![]() |
Bukan sekadar doa, ini adalah desakan moral. Mereka mengetuk pintu nurani
Presiden Jokowi, meminta langkah tegas, cepat, dan konstitusional untuk
mengakhiri perselisihan yang menggerogoti kepercayaan publik.
Nama-nama besar hadir dalam pernyataan ini: KH. Said Aqil Siroj, Romo
Johanes Haryanto SJ, HS. Dillon, Pendeta Albertus Patti, Uung Sendana, Piandi,
Yanto Jaya, Ulil Abshar Abdalla, Zafrullah Pontoh, dan lainnya. Mereka bukan
sekadar pemuka agama, tapi penjaga moral bangsa.
Mereka menyerukan agar pemerintah mengedepankan kebenaran dan keadilan. Karena hanya pemimpin yang jujur dan amanah yang bisa membawa bangsa ini keluar dari lumpur korupsi dan konflik.
Kemelut antara KPK dan Polri bukan hal baru. Tapi ketika lembaga penegak
hukum saling curiga, saling tuding, bahkan saling sandera secara politik, maka
hukum tak lagi menjadi pelindung—ia berubah menjadi panggung sandiwara.
Para tokoh agama menolak menjadikan KPK dan Polri sebagai alat politik.
Mereka mendesak agar kriminalisasi dihentikan, dan kedua lembaga kembali ke
fitrahnya: menegakkan hukum, bukan menegakkan kepentingan.

### BAGIAN DATA
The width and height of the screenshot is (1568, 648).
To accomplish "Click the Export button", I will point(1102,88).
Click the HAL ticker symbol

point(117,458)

### KETENTUAN LATIHAN
**A)** Jawab pertanyaan berikut berdasarkan teks tentang seruan para tokoh agama.
(i) Siapa yang pintu nuraninya diketuk oleh para tokoh agama?
(ii) Dua lembaga apa yang disebut sedang berkemelut?
(iii) Apa fitrah kedua lembaga itu menurut teks?
**B)** Ganti "Polri" dengan "Kepolisian RI", lalu tulis ulang bagian teks tentang seruan para tokoh agama mulai dari "Nama-nama besar hadir" sampai "sebagai alat politik.".

### JAWABAN LATIHAN
**A)**
(i) Presiden Jokowi.
(ii) KPK dan Polri.
(iii) Menegakkan hukum, bukan menegakkan kepentingan.

**B)**
Nama-nama besar hadir dalam pernyataan ini: KH. Said Aqil Siroj, Romo
Johanes Haryanto SJ, HS. Dillon, Pendeta Albertus Patti, Uung Sendana, Piandi,
Yanto Jaya, Ulil Abshar Abdalla, Zafrullah Pontoh, dan lainnya. Mereka bukan
sekadar pemuka agama, tapi penjaga moral bangsa.
Mereka menyerukan agar pemerintah mengedepankan kebenaran dan keadilan. Karena hanya pemimpin yang jujur dan amanah yang bisa membawa bangsa ini keluar dari lumpur korupsi dan konflik.
Kemelut antara KPK dan Kepolisian RI bukan hal baru. Tapi ketika lembaga penegak
hukum saling curiga, saling tuding, bahkan saling sandera secara politik, maka
hukum tak lagi menjadi pelindung—ia berubah menjadi panggung sandiwara.
Para tokoh agama menolak menjadikan KPK dan Kepolisian RI sebagai alat politik.